• Trecho do texto:
┌──
O contágio e o tratamento de tuberculose entre pessoas privadas de liberdade em MS são investigados por um grupo de pesquisa coordenado por Julio Croda, também professor de Medicina da Universidade Federal de Mato Grosso do Sul (UFMS).

Atualmente, o grupo de pesquisa atua em dois presídios masculinos de regime fechado de Campo Grande. Os locais apresentam uma das maiores incidências de tuberculose do Estado. Com o estudo, é oferecido diagnóstico precoce, tratamento e assistência às pessoas privadas de liberdade.

Ao longo de uma década de pesquisa, mais de 10 mil pessoas foram atendidas. Uma das descobertas é que a incidência da tuberculose entre os presos é cerca de 100 vezes maior do que na população em geral.

“Identificamos que a triagem para doença ativa e latente no momento da saída do sistema pode ser uma intervenção a ser empregada para diminuir a transmissão para a comunidade. Contudo, é importante destacar a necessidade do fortalecimento das ações da Atenção Primária à Saúde, na investigação de casos na comunidade, principalmente entre familiares de privados de liberdade que visitam as unidades”, analisa Croda.

Conforme o infectologista, a tuberculose é um problema crônico de saúde agravado pela situação de extrema vulnerabilidade nos casos de pessoas presas.

O ambiente dos presídios se torna ideal para a disseminação da bactéria da tuberculose (Mycobacterium tuberculosis), já que os locais de reclusão social têm celas superlotadas, assistência de saúde inadequada, uso de álcool e diversas comorbidades entre os apenados.

Segundo dados da Secretaria de Estado de Saúde (SES), no ano passado, Mato Grosso do Sul registrou 1.482 novos casos da doença, número que representa um aumento de 27,3% em relação a 2021, ano em que o Estado registrou 1.164 novos casos.

A Pasta ainda divulgou ao Correio do Estado que no ano passado a cobertura vacinal do imunizante bacilo Calmette–Guérin (BCG) contra tuberculose ficou em 84,07%.

Este ano, a cobertura vacinal totaliza 57,15% do público-alvo, que abrange recém-nascidos e crianças até cinco anos de idade, além de pessoas de qualquer faixa etária que convivam com portadores de hanseníase (lepra).

DECRETO

No dia 9 de abril deste ano, a prefeitura publicou no Diário Oficial novos critérios de prevenção da transmissão de tuberculose nas Unidades de Pronto Atendimento e nos Centros Regionais de Saúde da Capital.
└──
• Tarefa A: No texto sobre tuberculose nos presídios, quantas vezes maior é a incidência da doença entre os presos do que na população em geral?
• Tarefa B: Escreva a continuação do texto sobre tuberculose nos presídios, começando logo depois da última frase.

• Material fornecido:
┌──
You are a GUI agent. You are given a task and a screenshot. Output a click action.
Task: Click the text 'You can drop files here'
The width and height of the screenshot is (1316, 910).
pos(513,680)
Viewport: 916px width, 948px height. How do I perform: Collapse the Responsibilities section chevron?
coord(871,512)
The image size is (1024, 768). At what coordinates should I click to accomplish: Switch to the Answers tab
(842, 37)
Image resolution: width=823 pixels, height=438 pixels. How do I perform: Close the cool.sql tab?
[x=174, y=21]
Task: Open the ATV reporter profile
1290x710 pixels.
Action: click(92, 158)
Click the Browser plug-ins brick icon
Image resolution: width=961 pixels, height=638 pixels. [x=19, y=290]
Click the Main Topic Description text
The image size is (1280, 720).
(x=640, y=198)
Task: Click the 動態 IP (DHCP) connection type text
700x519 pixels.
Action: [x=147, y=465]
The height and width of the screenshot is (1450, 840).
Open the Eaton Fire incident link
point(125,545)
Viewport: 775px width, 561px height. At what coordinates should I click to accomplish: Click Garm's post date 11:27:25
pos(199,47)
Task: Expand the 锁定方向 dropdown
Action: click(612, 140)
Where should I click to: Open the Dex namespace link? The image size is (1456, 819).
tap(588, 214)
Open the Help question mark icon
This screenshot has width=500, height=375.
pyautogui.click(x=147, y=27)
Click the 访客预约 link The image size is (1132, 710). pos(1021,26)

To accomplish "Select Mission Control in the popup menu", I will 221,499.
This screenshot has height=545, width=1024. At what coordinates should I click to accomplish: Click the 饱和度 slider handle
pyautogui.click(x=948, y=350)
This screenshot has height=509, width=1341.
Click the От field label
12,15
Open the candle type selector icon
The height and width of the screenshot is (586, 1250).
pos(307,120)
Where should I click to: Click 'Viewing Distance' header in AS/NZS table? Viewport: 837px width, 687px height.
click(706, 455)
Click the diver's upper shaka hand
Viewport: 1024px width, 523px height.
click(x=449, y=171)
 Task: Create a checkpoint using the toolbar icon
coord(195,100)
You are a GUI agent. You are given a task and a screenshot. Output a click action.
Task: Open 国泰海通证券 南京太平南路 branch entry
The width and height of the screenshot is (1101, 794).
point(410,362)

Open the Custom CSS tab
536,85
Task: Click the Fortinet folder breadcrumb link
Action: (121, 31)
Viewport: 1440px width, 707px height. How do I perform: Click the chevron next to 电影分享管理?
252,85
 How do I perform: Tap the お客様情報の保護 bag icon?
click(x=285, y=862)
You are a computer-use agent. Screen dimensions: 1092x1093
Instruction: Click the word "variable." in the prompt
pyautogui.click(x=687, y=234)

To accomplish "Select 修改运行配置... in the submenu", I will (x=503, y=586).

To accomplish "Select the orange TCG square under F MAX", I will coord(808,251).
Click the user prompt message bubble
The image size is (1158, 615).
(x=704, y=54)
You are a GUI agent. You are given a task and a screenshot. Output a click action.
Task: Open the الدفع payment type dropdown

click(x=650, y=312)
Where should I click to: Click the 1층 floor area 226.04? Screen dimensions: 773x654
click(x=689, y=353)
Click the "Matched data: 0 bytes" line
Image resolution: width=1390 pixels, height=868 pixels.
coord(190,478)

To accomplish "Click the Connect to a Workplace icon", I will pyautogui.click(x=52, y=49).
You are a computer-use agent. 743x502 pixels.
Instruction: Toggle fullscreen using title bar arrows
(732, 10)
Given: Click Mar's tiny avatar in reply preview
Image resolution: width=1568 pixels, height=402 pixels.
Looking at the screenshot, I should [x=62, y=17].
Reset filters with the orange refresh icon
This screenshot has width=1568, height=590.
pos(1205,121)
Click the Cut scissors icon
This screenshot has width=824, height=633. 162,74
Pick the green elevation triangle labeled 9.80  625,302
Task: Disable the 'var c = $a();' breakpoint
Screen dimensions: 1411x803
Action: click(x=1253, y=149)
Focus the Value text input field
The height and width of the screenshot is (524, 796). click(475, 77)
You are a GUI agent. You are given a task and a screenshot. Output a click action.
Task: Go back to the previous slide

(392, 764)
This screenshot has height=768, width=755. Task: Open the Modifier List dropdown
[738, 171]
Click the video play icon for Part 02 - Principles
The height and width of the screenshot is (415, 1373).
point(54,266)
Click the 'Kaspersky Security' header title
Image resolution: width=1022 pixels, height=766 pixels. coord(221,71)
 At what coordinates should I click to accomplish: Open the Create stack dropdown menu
└──
• Resposta A: Cerca de 100 vezes maior.

• Resposta B:
A Sesau instituiu o uso obrigatório de máscaras N95/PFF2 por profissionais de saúde em todos os ambientes clínicos com casos suspeitos de tuberculose pulmonar ou comprovados laboratorialmente ou por exames de imagem.

Além disso, os hospitais devem oferecer máscaras cirúrgicas para todos os pacientes com sintomas respiratórios ou suspeitos de tuberculose que não estejam em locais de isolamento.

Após a publicação, os pacientes com a doença ou suspeitos devem ter atendimento prioritário nas unidades de saúde e ainda permanecerem em quartos privativos, em isolamento, com portas fechadas e janelas abertas para circulação de ar. As visitas também deverão ser suspensas, assim como a circulação de pacientes fora dos quartos.

“Na falta de quartos suficientes, pode ser aceita a colocação de mais de um paciente no quarto, desde que apresentem tuberculose confirmada e sem suspeita de resistência medicamentosa. O tratamento reduz rapidamente a transmissibilidade, a partir de duas semanas de tratamento o paciente deixa de ser bacilífero”, explica a Sesau em nota.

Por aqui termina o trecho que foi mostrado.